If you're going deer hunting in North America, chances are you'll be hunting whitetail deer. It's easily the most popular form of hunting this part of the world has to offer, and rightfully so.
However, whether you're planning to hunt deer on private or public land, it won't be as easy as you might think. Some people even go years without shooting a deer on private land because they make simple mistakes.
More on the Whitetail Deer
Here are some tips you'll want to remember before you head to your hunting area for deer season this year.
Keep it legal
Before you even step foot outside the door, check with your local fish and wildlife agency to see when deer hunting season begins and ends.
Depending on the health and population of the state's herd, deer season can begin in early fall and end in late winter. You'll also want to make sure you know the limit of kills per hunter per day.
Keep in mind, the firearm you choose can also limit your hunting seasons. Bows and special firearms (usually muzzleloaders) often have different seasons assigned to them than the regular "rifle" seasons. Regulations on the type of ammunition used on deer are enforced as well.
You'll also want to make sure to obtain the proper hunting license from your state's wildlife agency.
Choose your hunting strategy
While the end result is ideally the same, there are multiple processes by which you can hunt and kill whitetails.
The most common way is by using a stand in a tree or a tower where you wait from a high vantage point for the deer to come to you. This is called stand hunting. The deer are usually attracted by planting (or in some states where it's legal, spreading) enticing food for them to eat, often called food plots.
During breeding seasons, hunters can use female scent to attract bucks to their stand's area. Patience and stealth are critical for this kind of hunting strategy.
Of course, there's more than one way to skin a cat, and the same goes for hunting deer.
Still hunting involves moving through the woods slowly on foot, following and tracking deer.
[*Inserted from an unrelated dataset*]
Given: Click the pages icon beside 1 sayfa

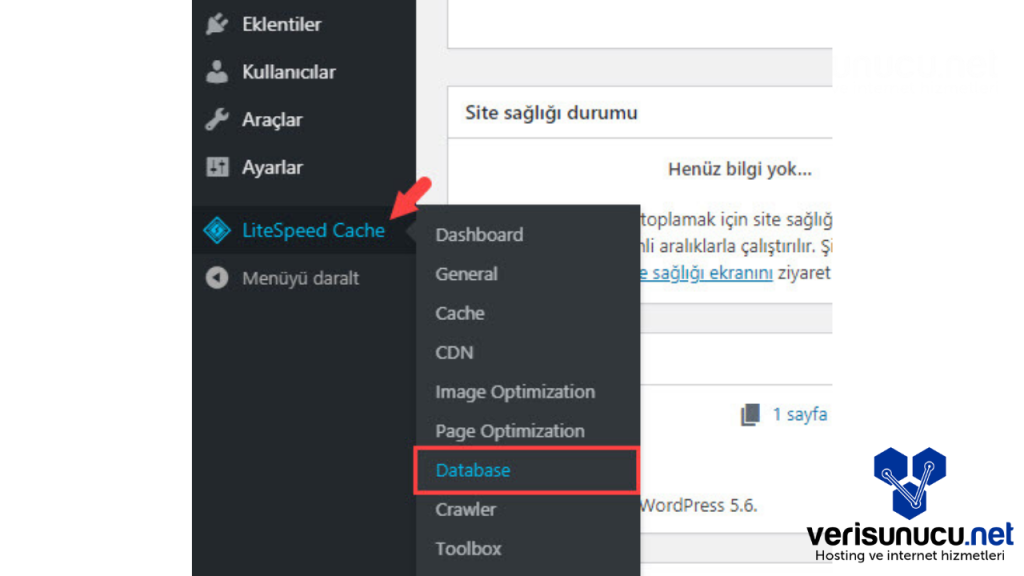Looking at the screenshot, I should point(750,415).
Hunters take their time, stop frequently to listen and read signs to tell them where the big bucks are.
Tracking skills and knowing what to listen for are important in this method. Spot-and-stalk hunting is similar in that you slowly stalk the deer once you've spotted them.
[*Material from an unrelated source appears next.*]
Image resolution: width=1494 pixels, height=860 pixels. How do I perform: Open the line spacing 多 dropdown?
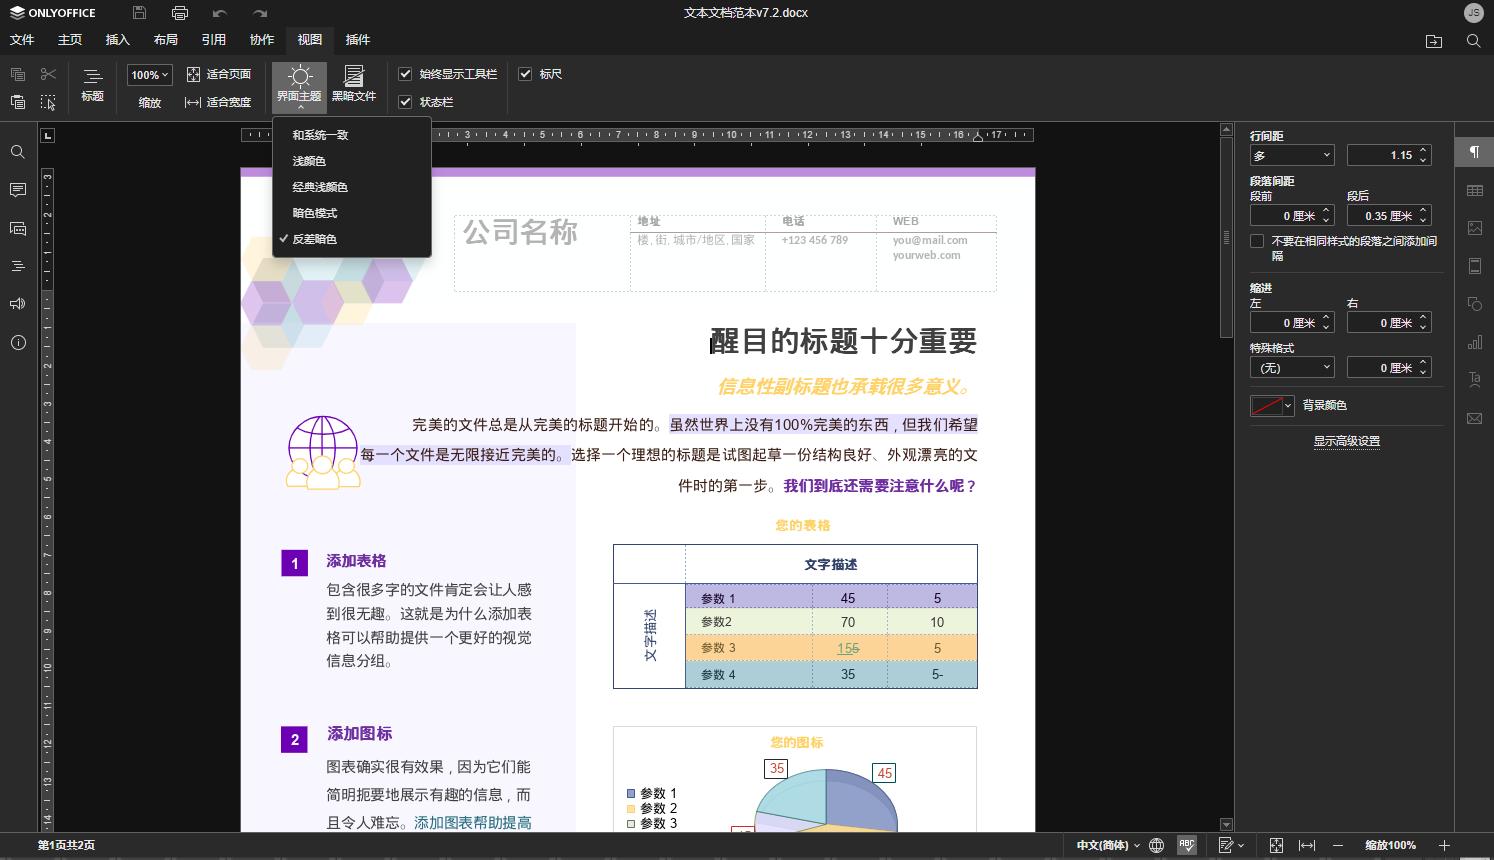click(x=1291, y=154)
Flushing deer from cover is known as a deer drive. This requires multiple hunters moving in a strategic way to flush deer out of the woods, and ideally other hunters waiting in the most likely exit routes.
Choose your tools wisely
Each weapon has pros and cons. Study them in depth before making your purchase.
You'll also want to take it out for practice at a shooting range before going whitetail deer hunting for the first time.
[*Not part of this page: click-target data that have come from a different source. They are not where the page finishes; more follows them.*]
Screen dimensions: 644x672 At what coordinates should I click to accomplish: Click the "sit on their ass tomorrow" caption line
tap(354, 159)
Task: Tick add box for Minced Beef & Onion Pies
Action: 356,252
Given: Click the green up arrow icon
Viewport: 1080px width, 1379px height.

Are you going to use a bow, a crossbow, a rifle, a shotgun, a handgun or a muzzleloader? Some offer you more early-season opportunities, where some feature more power and accuracy.
In addition to your weapon of choice, make sure to bring the proper tools to aid in the hunt. Don't forget deer calls, camouflage clothing, treestands or blinds, and proper footwear.
Always make sure you check with your local wildlife agency for hunting rules and regulations.